# TASK GOAL:
Copying starts at the line containing "Task: Click the Last Page navigation icon" and stops after the last line of the records; each line is repeated exactly, and pictures are skipped.

# EXTRACTED RECORDS:

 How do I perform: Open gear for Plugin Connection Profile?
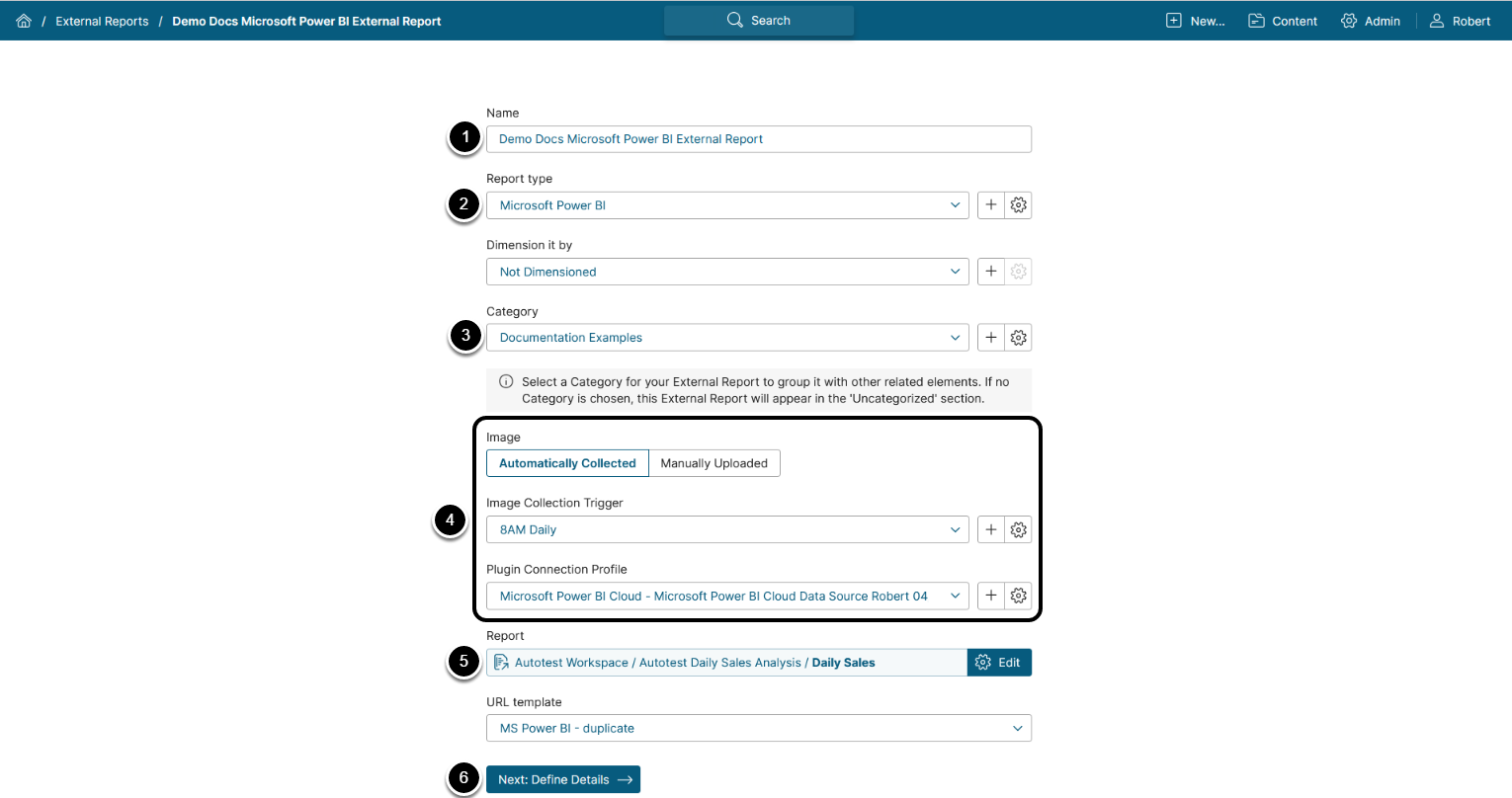pyautogui.click(x=1019, y=597)
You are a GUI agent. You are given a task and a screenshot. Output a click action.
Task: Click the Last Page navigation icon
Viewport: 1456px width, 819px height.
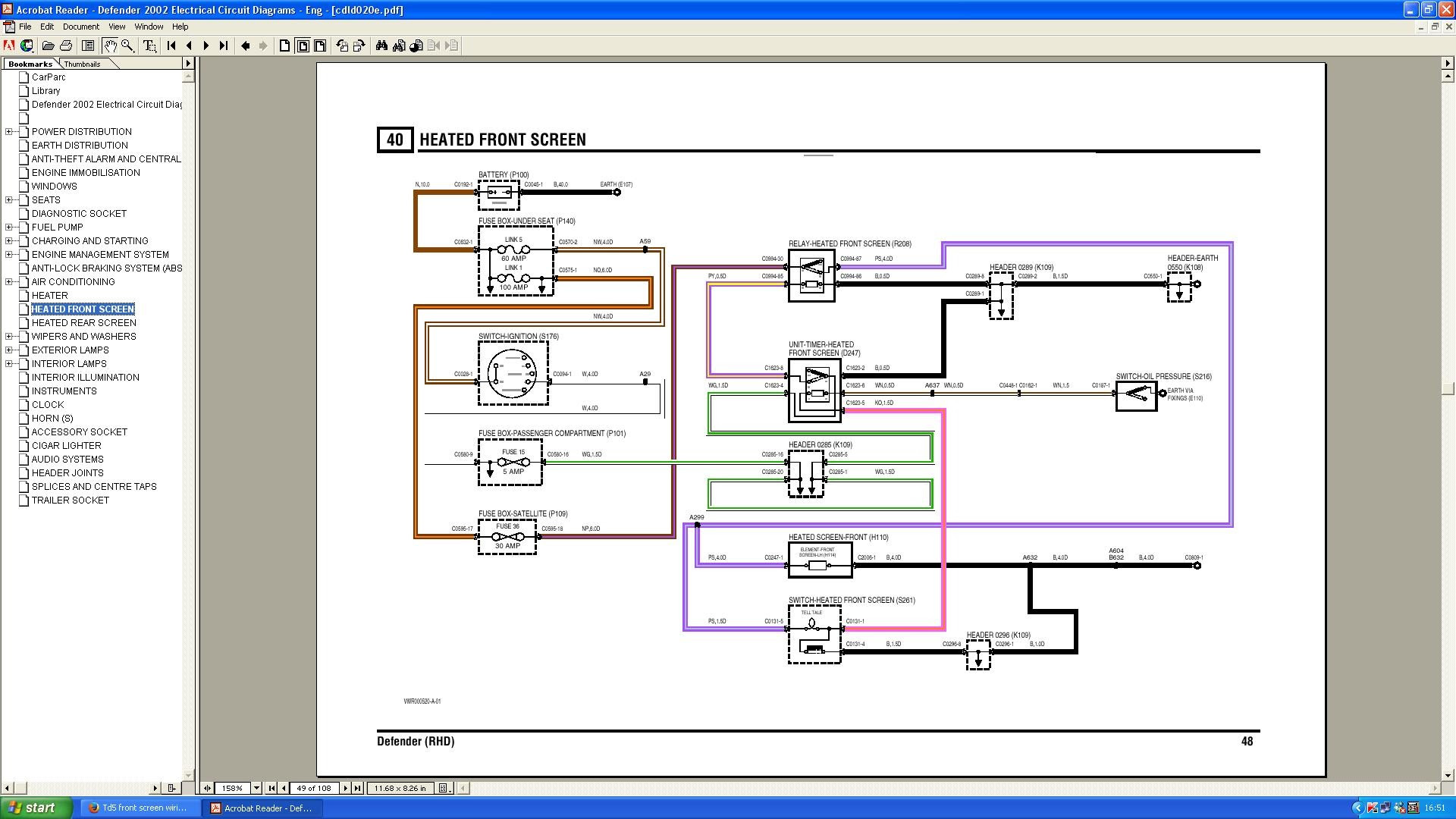pos(224,45)
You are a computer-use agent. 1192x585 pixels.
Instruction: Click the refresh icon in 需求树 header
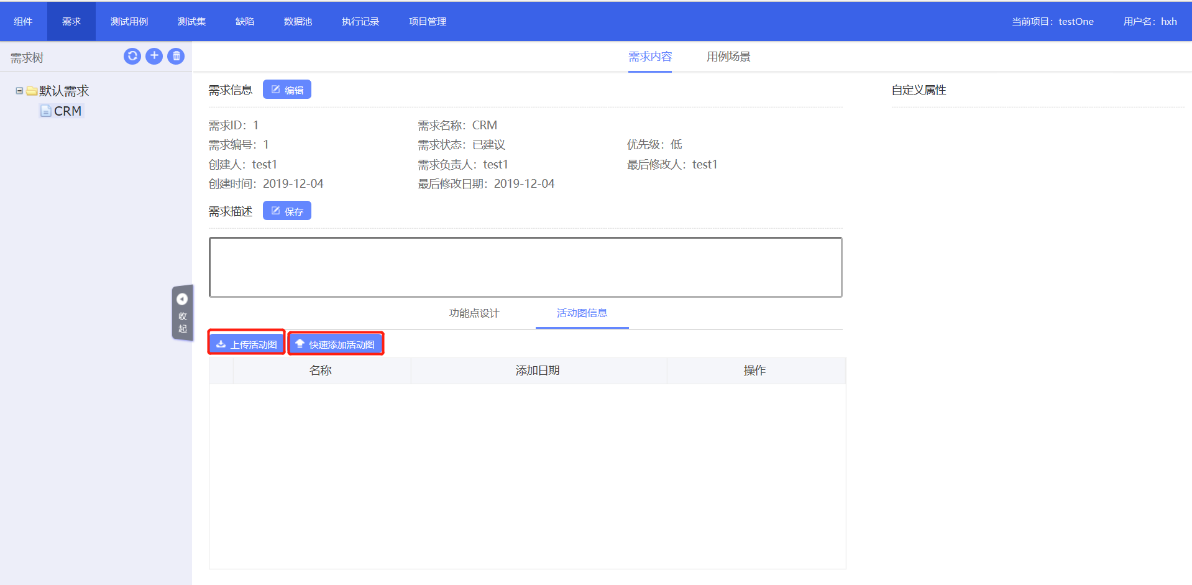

# RESPONSE BELOW:
Task: Click the Last Page navigation icon
Viewport: 1456px width, 819px height.
pos(224,45)
You are a computer-use agent. 1192x585 pixels.
Instruction: Click the refresh icon in 需求树 header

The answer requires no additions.